# Record excerpts
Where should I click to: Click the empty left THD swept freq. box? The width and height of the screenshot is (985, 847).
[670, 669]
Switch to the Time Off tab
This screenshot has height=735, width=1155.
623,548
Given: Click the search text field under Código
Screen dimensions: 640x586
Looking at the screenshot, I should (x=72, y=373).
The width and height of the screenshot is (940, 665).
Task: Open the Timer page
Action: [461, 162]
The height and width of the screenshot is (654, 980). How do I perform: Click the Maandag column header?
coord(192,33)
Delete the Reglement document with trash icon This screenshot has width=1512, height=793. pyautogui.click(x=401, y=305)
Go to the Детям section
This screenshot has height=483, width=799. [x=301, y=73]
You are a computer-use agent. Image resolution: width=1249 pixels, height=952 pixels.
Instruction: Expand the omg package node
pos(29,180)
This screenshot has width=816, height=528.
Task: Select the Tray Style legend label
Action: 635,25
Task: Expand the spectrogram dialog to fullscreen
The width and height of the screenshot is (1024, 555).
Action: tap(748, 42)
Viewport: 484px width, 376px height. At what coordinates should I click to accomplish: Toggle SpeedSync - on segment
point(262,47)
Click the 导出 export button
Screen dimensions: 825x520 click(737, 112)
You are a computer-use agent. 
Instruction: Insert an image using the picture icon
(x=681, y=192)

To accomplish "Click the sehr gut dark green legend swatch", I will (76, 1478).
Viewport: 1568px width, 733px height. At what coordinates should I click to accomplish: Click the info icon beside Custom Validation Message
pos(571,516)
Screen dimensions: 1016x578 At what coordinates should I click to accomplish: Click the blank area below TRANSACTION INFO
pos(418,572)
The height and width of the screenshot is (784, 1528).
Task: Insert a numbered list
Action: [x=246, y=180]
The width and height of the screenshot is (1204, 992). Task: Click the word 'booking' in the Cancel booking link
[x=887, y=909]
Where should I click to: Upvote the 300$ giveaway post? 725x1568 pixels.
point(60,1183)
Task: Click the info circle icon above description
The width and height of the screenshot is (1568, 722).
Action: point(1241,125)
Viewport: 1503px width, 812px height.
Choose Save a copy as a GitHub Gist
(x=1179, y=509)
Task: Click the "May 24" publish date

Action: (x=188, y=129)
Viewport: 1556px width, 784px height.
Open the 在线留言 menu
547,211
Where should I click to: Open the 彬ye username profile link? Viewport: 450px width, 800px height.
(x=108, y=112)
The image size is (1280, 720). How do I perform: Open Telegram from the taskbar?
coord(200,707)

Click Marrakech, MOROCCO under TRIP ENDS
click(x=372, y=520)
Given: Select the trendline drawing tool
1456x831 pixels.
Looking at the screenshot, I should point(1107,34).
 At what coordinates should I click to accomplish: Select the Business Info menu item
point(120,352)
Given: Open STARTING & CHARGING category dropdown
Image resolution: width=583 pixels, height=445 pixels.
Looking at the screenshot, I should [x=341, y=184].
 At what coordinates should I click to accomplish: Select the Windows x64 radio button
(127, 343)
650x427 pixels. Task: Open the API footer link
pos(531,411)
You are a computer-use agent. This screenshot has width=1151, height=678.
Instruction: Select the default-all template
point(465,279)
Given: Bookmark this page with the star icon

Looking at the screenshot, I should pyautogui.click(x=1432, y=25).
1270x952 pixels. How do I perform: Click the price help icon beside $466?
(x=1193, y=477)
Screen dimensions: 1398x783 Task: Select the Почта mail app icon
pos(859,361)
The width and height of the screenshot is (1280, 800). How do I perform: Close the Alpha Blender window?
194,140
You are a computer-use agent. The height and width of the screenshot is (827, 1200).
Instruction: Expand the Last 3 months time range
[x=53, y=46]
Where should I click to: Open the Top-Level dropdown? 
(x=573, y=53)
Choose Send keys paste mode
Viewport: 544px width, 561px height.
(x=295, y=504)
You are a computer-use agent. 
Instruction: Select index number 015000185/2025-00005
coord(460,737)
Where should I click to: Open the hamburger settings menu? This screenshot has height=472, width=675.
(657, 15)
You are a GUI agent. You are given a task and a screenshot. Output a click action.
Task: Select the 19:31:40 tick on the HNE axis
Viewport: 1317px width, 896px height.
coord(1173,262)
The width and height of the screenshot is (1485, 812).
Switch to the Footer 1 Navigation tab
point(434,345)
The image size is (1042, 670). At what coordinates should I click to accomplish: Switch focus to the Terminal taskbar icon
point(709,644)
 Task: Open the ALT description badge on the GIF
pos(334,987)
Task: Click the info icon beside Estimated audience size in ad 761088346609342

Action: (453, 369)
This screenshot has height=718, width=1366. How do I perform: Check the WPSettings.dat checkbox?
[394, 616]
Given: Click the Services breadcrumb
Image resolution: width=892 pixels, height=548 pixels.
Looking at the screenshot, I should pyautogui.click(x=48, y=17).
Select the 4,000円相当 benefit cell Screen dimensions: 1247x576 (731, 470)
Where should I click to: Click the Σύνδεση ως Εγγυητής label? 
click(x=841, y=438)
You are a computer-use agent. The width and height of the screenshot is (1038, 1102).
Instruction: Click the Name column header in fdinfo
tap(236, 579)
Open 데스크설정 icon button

# Work order
Please print, unchanged, the lines from the one holding "Image resolution: width=892" through the last line of the listing above, including both and omitting the rest.

# Result of the exercise
Image resolution: width=892 pixels, height=548 pixels.
Looking at the screenshot, I should pyautogui.click(x=48, y=17).
Select the 4,000円相当 benefit cell Screen dimensions: 1247x576 (731, 470)
Where should I click to: Click the Σύνδεση ως Εγγυητής label? 
click(x=841, y=438)
You are a computer-use agent. The width and height of the screenshot is (1038, 1102).
Instruction: Click the Name column header in fdinfo
tap(236, 579)
Open 데스크설정 icon button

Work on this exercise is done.